** Short problem **
Quote the material below in full, reproducing every line without any change.

Records
** START **

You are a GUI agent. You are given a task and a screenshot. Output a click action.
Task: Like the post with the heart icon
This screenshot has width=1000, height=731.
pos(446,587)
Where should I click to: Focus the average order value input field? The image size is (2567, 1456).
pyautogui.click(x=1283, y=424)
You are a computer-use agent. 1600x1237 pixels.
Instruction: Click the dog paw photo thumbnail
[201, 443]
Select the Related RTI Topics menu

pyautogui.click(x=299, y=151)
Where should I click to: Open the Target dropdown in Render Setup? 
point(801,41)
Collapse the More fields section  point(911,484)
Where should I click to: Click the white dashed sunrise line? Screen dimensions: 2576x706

** END **

** Exercise result **
You are a GUI agent. You are given a task and a screenshot. Output a click action.
Task: Like the post with the heart icon
This screenshot has width=1000, height=731.
pos(446,587)
Where should I click to: Focus the average order value input field? The image size is (2567, 1456).
pyautogui.click(x=1283, y=424)
You are a computer-use agent. 1600x1237 pixels.
Instruction: Click the dog paw photo thumbnail
[201, 443]
Select the Related RTI Topics menu

pyautogui.click(x=299, y=151)
Where should I click to: Open the Target dropdown in Render Setup? 
point(801,41)
Collapse the More fields section  point(911,484)
Where should I click to: Click the white dashed sunrise line? Screen dimensions: 2576x706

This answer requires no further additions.